## Aim of the task:
Reproduce word for word the lines below, from the line that contains "Image resolution: width=822" up to and including the line that contains "coordinates (94, 134).".

## Given data:
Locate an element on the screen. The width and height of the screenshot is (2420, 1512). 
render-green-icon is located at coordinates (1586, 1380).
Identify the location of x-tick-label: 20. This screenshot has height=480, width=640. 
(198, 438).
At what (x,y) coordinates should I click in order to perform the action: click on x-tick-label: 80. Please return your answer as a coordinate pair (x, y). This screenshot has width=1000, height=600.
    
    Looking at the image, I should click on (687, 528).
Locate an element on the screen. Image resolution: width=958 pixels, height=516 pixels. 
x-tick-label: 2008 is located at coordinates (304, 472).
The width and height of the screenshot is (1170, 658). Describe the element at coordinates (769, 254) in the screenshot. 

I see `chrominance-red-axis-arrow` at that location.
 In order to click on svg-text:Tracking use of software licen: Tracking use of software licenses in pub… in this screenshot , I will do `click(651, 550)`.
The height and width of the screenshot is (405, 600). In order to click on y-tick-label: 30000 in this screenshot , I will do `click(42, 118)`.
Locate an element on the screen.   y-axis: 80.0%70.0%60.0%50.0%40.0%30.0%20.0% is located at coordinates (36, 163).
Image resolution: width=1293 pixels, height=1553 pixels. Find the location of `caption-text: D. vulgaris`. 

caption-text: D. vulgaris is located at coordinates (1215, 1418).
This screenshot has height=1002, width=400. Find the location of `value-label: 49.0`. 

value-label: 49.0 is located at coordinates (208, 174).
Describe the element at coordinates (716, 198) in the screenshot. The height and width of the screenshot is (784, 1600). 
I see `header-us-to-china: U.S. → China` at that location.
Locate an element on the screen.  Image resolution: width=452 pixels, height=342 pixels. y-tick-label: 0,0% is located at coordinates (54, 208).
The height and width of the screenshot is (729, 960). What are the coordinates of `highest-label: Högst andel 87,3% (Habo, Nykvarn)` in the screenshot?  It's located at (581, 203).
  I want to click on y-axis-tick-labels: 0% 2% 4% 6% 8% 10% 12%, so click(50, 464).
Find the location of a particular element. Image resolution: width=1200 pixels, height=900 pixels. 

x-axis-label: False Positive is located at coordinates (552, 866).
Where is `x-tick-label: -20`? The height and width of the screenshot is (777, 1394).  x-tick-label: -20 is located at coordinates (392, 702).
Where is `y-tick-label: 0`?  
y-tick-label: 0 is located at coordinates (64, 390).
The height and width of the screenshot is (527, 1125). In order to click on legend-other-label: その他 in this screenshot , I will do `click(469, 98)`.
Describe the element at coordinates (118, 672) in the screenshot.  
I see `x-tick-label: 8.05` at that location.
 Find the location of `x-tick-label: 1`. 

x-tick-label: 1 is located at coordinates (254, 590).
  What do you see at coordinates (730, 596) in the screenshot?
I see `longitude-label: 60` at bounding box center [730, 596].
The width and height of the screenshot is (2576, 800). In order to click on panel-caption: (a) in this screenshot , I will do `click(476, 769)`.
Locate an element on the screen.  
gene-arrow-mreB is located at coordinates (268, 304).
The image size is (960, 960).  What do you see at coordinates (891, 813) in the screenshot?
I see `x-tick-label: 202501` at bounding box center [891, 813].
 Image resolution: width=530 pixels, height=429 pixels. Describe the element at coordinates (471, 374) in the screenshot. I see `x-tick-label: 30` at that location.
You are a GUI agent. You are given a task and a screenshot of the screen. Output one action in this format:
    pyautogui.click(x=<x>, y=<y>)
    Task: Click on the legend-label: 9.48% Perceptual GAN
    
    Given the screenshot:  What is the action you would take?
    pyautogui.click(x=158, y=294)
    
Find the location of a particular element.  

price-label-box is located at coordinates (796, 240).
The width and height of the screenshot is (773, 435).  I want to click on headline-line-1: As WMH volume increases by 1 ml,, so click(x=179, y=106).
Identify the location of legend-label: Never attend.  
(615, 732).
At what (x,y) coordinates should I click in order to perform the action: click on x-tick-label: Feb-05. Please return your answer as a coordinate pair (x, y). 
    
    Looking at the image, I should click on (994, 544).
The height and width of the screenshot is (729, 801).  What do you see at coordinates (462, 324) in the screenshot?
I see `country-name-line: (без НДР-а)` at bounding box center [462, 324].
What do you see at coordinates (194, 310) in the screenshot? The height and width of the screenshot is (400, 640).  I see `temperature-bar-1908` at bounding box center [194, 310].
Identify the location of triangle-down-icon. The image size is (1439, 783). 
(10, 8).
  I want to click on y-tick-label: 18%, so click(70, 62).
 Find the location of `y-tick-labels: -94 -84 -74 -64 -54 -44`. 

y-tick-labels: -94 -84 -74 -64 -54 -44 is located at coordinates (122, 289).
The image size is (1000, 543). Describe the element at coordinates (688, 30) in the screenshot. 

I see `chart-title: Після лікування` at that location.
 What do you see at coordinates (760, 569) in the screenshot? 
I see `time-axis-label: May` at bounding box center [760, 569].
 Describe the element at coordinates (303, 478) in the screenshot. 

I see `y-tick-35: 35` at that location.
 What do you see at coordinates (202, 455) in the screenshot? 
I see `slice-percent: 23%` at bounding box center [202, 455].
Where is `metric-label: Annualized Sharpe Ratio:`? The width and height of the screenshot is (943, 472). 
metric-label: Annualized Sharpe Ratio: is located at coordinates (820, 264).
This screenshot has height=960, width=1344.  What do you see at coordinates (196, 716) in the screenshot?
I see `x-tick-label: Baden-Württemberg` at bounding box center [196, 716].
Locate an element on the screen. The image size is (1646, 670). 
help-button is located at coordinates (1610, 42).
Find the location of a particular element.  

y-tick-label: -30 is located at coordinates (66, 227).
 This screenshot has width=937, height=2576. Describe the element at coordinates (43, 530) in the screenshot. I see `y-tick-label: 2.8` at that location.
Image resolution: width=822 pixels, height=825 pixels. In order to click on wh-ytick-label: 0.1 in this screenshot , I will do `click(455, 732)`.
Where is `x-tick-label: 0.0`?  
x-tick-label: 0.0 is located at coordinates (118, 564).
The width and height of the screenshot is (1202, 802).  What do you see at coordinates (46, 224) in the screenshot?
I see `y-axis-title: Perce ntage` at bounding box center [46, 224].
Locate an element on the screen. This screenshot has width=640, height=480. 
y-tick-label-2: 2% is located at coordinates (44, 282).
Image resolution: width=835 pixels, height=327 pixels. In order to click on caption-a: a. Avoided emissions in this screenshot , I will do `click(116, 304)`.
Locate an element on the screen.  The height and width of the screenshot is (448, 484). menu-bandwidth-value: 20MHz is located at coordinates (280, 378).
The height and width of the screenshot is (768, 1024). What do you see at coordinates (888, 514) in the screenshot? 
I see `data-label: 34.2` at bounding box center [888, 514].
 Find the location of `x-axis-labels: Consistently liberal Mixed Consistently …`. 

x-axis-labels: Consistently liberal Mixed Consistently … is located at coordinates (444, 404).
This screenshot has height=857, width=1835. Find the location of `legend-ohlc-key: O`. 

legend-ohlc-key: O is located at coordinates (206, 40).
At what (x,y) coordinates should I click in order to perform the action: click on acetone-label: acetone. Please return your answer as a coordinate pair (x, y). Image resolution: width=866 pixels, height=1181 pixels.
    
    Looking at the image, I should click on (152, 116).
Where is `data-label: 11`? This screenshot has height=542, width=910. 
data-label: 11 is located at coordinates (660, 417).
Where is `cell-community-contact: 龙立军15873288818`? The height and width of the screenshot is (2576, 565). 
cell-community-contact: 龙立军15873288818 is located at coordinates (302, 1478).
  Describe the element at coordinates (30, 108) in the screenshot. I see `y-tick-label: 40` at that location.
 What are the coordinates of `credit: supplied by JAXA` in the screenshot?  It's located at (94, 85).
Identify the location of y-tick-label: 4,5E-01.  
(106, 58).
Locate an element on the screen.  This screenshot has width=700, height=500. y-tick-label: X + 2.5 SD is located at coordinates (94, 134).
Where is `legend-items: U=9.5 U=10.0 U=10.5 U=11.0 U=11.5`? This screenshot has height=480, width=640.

## Answer to this task:
Image resolution: width=822 pixels, height=825 pixels. In order to click on wh-ytick-label: 0.1 in this screenshot , I will do `click(455, 732)`.
Where is `x-tick-label: 0.0`?  
x-tick-label: 0.0 is located at coordinates (118, 564).
The width and height of the screenshot is (1202, 802).  What do you see at coordinates (46, 224) in the screenshot?
I see `y-axis-title: Perce ntage` at bounding box center [46, 224].
Locate an element on the screen. This screenshot has width=640, height=480. 
y-tick-label-2: 2% is located at coordinates (44, 282).
Image resolution: width=835 pixels, height=327 pixels. In order to click on caption-a: a. Avoided emissions in this screenshot , I will do `click(116, 304)`.
Locate an element on the screen.  The height and width of the screenshot is (448, 484). menu-bandwidth-value: 20MHz is located at coordinates (280, 378).
The height and width of the screenshot is (768, 1024). What do you see at coordinates (888, 514) in the screenshot? 
I see `data-label: 34.2` at bounding box center [888, 514].
 Find the location of `x-axis-labels: Consistently liberal Mixed Consistently …`. 

x-axis-labels: Consistently liberal Mixed Consistently … is located at coordinates (444, 404).
This screenshot has height=857, width=1835. Find the location of `legend-ohlc-key: O`. 

legend-ohlc-key: O is located at coordinates (206, 40).
At what (x,y) coordinates should I click in order to perform the action: click on acetone-label: acetone. Please return your answer as a coordinate pair (x, y). Image resolution: width=866 pixels, height=1181 pixels.
    
    Looking at the image, I should click on (152, 116).
Where is `data-label: 11`? This screenshot has height=542, width=910. 
data-label: 11 is located at coordinates (660, 417).
Where is `cell-community-contact: 龙立军15873288818`? The height and width of the screenshot is (2576, 565). 
cell-community-contact: 龙立军15873288818 is located at coordinates (302, 1478).
  Describe the element at coordinates (30, 108) in the screenshot. I see `y-tick-label: 40` at that location.
 What are the coordinates of `credit: supplied by JAXA` in the screenshot?  It's located at (94, 85).
Identify the location of y-tick-label: 4,5E-01.  
(106, 58).
Locate an element on the screen.  This screenshot has width=700, height=500. y-tick-label: X + 2.5 SD is located at coordinates (94, 134).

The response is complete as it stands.